Obama would also place hedge funds and derivatives, the complex financial instruments traded privately in a multitrillion-dollar market and blamed for hastening the financial crisis, under government supervision. The proposal would give the SEC oversight of hedge funds and other private pools of capital, including venture capital funds

"It really represents a comprehensive and pragmatic approach to reforming our regulatory system," SEC Chairman Mary Schapiro said in a telephone interview. "It really does a lot to address things we're most concerned about."

The regulatory overhaul ended up eliminating only one agency, the Office of Thrift Supervision, generally considered a weak link among current banking regulators.
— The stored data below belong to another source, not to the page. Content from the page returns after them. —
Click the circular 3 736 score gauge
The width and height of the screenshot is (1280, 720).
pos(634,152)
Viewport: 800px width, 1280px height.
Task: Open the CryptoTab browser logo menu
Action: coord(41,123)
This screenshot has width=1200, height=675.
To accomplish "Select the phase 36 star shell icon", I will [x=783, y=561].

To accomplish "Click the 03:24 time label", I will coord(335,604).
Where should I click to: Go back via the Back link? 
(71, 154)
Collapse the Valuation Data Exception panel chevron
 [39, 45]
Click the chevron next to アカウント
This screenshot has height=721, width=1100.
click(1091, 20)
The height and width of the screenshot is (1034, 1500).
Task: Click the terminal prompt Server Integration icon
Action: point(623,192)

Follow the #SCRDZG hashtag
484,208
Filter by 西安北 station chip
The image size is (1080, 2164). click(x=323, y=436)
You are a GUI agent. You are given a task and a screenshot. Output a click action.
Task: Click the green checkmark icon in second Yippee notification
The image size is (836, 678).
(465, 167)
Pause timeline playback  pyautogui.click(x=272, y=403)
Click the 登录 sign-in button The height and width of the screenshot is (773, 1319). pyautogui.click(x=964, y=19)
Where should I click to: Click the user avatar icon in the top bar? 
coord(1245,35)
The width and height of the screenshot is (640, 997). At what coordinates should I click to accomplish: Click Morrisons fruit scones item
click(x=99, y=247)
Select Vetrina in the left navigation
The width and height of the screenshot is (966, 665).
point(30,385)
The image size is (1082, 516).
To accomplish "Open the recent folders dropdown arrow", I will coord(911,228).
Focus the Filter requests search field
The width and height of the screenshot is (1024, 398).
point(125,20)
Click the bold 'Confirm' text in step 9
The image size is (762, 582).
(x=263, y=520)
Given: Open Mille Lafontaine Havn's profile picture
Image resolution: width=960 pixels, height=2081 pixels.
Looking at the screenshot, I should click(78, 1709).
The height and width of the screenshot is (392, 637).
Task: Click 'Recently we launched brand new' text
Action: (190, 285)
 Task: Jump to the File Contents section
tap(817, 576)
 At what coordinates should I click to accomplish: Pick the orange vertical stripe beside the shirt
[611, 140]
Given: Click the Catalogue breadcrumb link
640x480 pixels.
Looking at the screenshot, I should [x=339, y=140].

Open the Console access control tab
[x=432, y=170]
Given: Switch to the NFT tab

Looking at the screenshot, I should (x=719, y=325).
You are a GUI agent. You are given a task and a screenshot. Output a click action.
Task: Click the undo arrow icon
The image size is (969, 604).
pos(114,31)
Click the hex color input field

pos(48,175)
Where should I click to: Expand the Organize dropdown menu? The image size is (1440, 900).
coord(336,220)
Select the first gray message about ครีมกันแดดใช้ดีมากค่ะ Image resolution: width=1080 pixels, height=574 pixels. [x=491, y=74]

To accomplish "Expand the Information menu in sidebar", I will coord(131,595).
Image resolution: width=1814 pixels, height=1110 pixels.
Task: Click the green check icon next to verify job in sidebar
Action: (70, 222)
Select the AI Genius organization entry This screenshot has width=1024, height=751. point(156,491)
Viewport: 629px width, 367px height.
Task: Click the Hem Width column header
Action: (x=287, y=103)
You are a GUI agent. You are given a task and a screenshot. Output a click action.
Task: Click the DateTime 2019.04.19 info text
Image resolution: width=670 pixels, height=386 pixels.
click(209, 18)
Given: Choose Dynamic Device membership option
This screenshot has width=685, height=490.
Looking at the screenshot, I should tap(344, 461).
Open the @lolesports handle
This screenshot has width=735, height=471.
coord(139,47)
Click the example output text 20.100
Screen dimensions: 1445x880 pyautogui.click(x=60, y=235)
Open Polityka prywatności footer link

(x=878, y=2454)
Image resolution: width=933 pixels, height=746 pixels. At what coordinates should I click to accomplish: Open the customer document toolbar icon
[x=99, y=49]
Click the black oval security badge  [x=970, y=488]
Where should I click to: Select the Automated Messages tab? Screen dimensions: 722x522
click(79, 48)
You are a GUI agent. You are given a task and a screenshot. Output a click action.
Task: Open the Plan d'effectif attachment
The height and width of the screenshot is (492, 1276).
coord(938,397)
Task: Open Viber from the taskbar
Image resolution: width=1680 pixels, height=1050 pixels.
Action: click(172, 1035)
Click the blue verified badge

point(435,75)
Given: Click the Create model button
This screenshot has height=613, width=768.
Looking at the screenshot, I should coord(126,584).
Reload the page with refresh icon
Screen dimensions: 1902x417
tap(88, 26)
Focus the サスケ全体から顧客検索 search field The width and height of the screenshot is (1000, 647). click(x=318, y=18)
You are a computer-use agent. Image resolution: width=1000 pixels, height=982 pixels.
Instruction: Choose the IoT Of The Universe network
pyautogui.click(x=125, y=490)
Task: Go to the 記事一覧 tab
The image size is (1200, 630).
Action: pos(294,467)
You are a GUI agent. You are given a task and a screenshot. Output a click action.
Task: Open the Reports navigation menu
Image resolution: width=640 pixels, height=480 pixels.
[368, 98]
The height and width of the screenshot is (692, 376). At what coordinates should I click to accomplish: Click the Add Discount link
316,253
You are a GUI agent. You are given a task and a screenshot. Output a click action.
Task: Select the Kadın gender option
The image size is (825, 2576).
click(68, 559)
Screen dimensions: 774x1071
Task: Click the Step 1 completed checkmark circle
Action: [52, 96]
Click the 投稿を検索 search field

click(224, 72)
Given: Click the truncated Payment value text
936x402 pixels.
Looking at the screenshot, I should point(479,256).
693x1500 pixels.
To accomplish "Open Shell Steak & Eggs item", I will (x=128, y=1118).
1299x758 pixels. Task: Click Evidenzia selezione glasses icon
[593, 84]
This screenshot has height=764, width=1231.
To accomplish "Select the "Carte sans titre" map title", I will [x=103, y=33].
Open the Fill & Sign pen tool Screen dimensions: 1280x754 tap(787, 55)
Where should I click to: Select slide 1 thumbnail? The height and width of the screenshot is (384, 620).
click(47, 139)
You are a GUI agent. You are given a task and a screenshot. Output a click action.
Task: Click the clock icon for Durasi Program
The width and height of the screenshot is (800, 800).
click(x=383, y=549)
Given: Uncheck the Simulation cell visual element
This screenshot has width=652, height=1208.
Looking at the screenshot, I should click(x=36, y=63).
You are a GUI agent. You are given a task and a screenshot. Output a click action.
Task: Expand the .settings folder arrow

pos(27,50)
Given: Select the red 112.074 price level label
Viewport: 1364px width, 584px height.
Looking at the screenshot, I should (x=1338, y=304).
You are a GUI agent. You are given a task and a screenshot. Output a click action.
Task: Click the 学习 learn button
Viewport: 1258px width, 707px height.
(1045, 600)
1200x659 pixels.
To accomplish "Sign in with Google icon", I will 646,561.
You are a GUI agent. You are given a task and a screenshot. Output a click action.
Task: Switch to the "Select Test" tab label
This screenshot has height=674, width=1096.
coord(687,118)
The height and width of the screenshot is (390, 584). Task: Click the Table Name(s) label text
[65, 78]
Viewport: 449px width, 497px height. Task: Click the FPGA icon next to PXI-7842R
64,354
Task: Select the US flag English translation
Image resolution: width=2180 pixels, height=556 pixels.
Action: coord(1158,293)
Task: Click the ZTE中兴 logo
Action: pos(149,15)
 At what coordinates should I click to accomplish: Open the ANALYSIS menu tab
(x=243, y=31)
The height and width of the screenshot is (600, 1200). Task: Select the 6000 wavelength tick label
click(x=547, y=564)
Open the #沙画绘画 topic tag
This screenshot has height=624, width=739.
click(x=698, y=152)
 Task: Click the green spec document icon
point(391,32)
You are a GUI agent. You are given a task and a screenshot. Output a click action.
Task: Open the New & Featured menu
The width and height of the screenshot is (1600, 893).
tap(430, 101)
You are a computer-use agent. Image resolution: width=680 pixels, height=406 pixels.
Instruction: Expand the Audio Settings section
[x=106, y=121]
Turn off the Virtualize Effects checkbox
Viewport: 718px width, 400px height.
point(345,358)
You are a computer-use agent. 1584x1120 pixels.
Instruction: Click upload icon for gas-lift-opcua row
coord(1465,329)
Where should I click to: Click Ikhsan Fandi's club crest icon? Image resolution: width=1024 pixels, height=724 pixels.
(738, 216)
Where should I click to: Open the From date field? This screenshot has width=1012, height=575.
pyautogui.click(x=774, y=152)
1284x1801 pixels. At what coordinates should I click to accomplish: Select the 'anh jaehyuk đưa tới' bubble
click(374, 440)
The OTS oversaw the American International Group, whose business insuring exotic securities blew up last fall, prompting a $182 billion federal bailout.

The failure to merge all four current banking agencies into one super regulator could open the door for big banks to continue to exploit weak links in the current system. Sen. Chuck Schumer of New York, a leading Democratic voice on Wall Street issues, praised the administration's plan but said he would consider further consolidation.

"We're removing one major agency-shopping opportunity, but there's a real potential for others," said Patricia McCoy, a law professor at the University of Connecticut who has studied bank failures.